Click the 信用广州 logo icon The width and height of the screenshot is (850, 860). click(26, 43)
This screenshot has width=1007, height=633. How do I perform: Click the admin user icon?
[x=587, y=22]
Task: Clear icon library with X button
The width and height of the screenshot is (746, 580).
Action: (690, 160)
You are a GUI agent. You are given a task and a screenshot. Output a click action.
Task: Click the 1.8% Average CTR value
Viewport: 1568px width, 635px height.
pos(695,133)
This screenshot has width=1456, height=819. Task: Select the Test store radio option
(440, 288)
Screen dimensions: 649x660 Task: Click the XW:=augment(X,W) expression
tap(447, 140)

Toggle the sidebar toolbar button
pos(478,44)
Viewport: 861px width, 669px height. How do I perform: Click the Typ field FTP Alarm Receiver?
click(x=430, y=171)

About this task >> All lines from the one with "Viewport: 1568px width, 635px height." to the end of the entries above are to be written out exactly, the first and last included.

Answer area >>
Viewport: 1568px width, 635px height.
pos(695,133)
This screenshot has width=1456, height=819. Task: Select the Test store radio option
(440, 288)
Screen dimensions: 649x660 Task: Click the XW:=augment(X,W) expression
tap(447, 140)

Toggle the sidebar toolbar button
pos(478,44)
Viewport: 861px width, 669px height. How do I perform: Click the Typ field FTP Alarm Receiver?
click(x=430, y=171)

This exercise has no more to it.